CBD Products Are Hot, But Are They Good for Us?

A new frontier of products short on evidence-based data

The Lempert Report

In the U.S., the cannabidiol (CBD) industry is consistently regarded as the Wild West—a reference to the western frontier period of roughness and lawlessness, according to a new column in New Food Magazine that interviewed Jaclyn Bowen from The Clean Label Project about what research is being done surrounding CBD health claims.

CBD is not yet FDA approved for any conditions, with the notable exception of the Epidiolex, an anti-seizure medication. Many of National Institute of Health’s (NIH) studies, and other international studies, however, have shown promising results for a variety of conditions. The recent passing of the Farm Bill serves to help accelerate this research.
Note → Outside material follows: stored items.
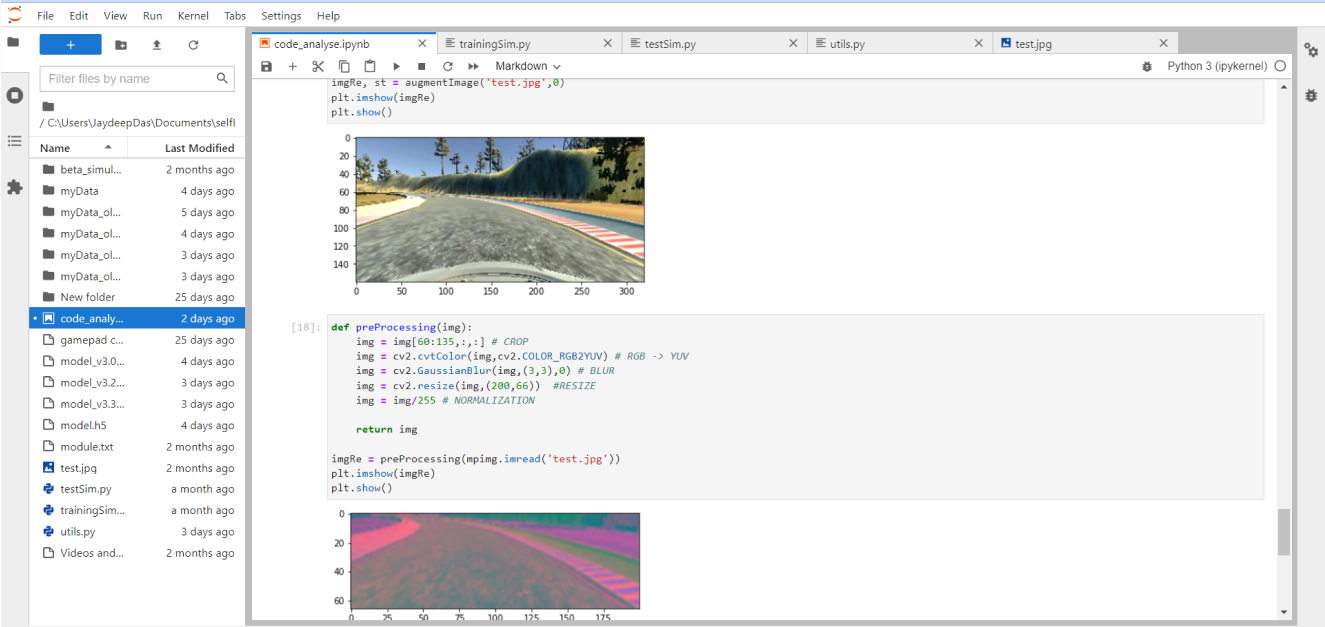Open the property inspector gears icon
This screenshot has height=627, width=1325.
1311,50
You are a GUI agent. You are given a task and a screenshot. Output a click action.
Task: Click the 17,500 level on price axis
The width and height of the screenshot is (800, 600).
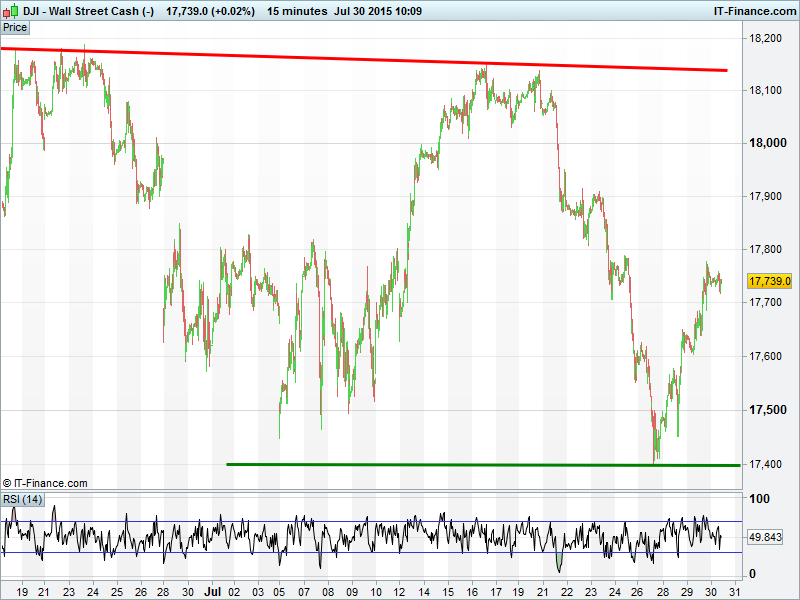click(766, 410)
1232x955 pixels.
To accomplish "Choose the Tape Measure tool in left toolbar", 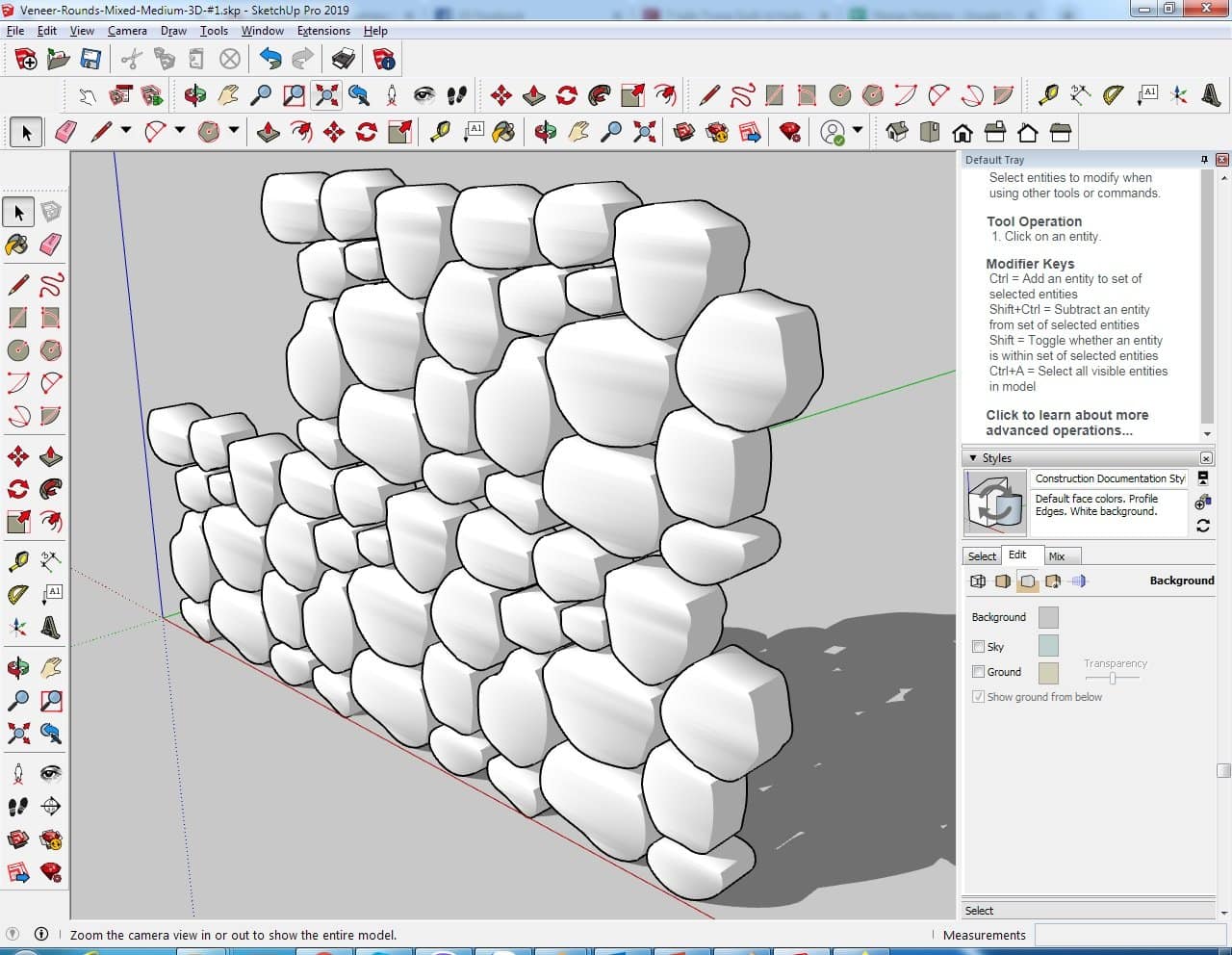I will click(x=17, y=561).
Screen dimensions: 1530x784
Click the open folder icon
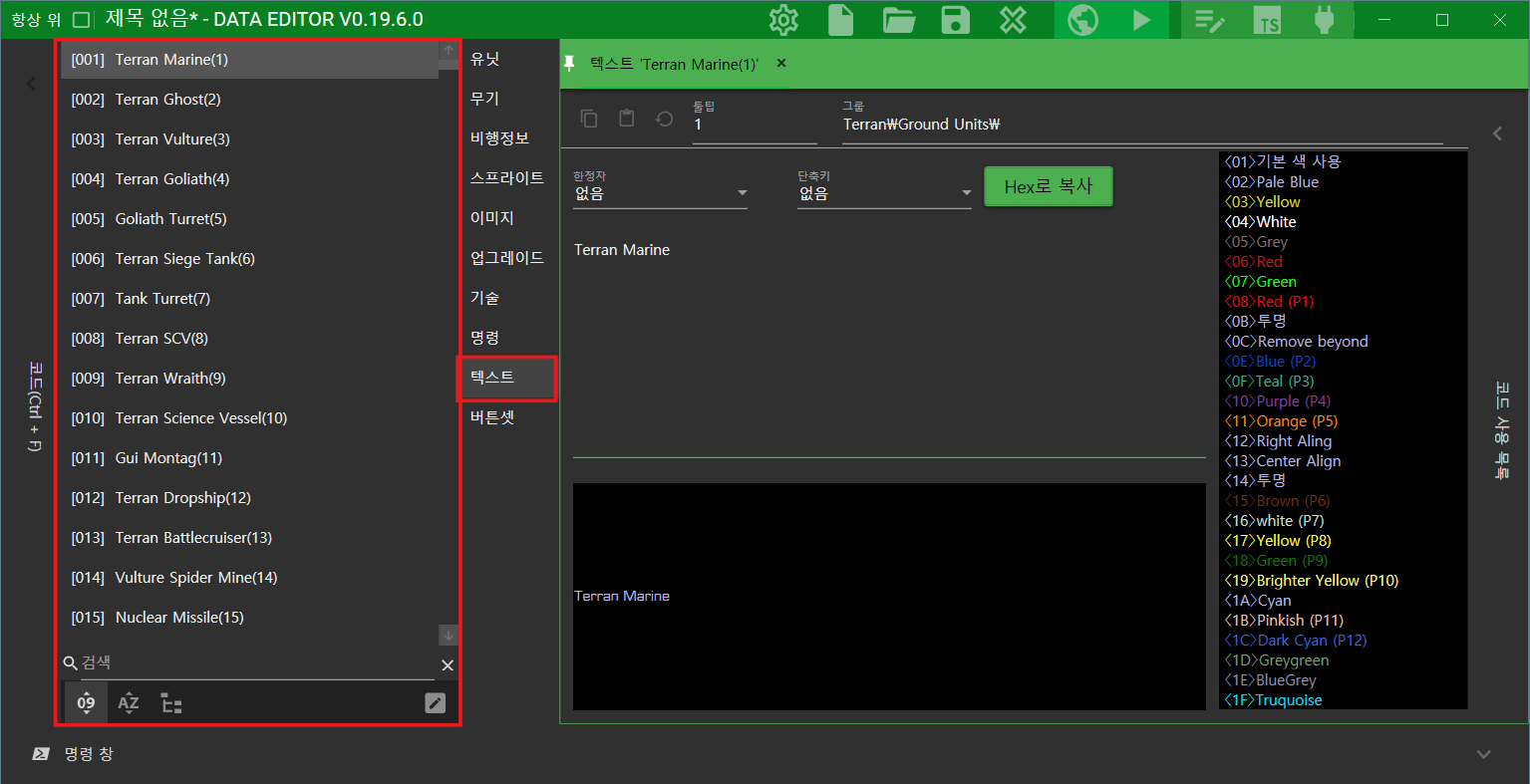[898, 20]
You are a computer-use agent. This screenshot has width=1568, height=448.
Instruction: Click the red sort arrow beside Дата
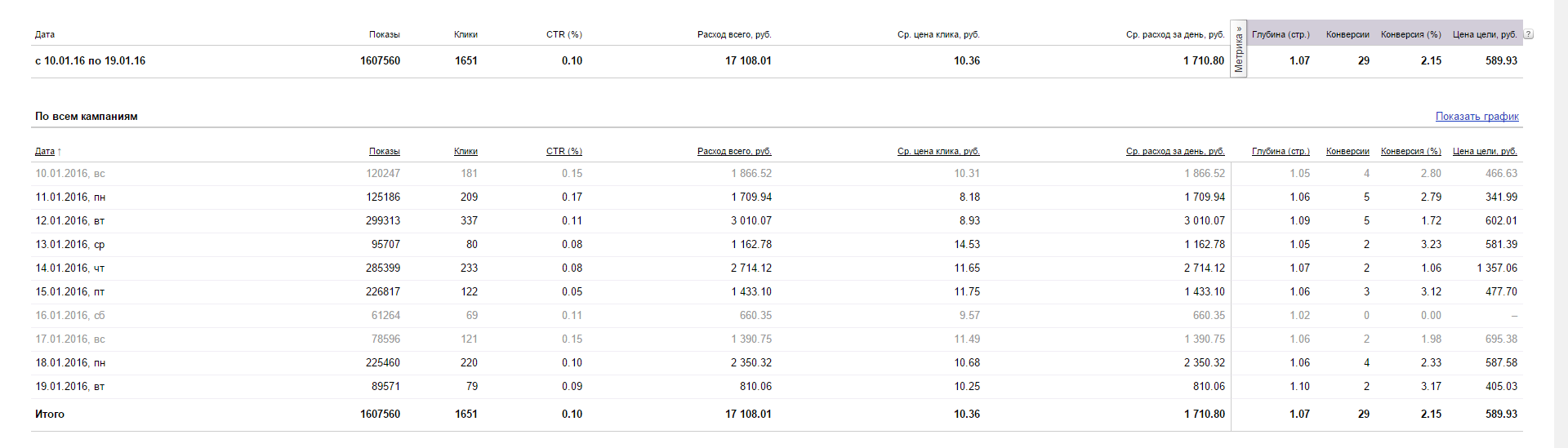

Pelin Thorogood, president and co-founder of the Wholistic Research and Education Foundation, says there simply has not been sufficient research to date, from either NIH or other sources, primarily due to the Schedule 1 status of CBD and cannabis since 1970.

This has led to a scarcity of evidence-based data on the short- and long-term health effects of cannabis, as was stated in a recent report on the Health Effects of Cannabis and Cannabinoids from the National Academies of Science, Engineering and Medicine (NASEM). Researchers typically say CBD, and cannabis in general, "may or may not be" beneficial because they simply do not have enough data to conclusively prove its effects across a diverse set of conditions.

There are two projects Thorogood’s foundation have embarked on that truly go above and beyond a traditional clinical approach and may be a significant factor in the adoption and sales of CBD products: The University of Utah investigation "Brain Effects of Cannabinoids” uses advanced imaging (PET, fMRI) to visualize the personalized effects of various cannabinoids, including CBD isolate, THC isolate and full-spectrum cannabis, in the brains of healthy adults. 

And the University of California at San Diego's research project "Investigating Cannabinoids in Autism Spectrum Disorders" is a first-of-its-kind, multi-disciplinary study that explores whether CBD can reduce behavioral abnormalities in children with Autism, and if so, how. 

Thorogood says the findings would provide the FDA with the evidence-based data necessary to approve CBD use for certain indications or for certain populations.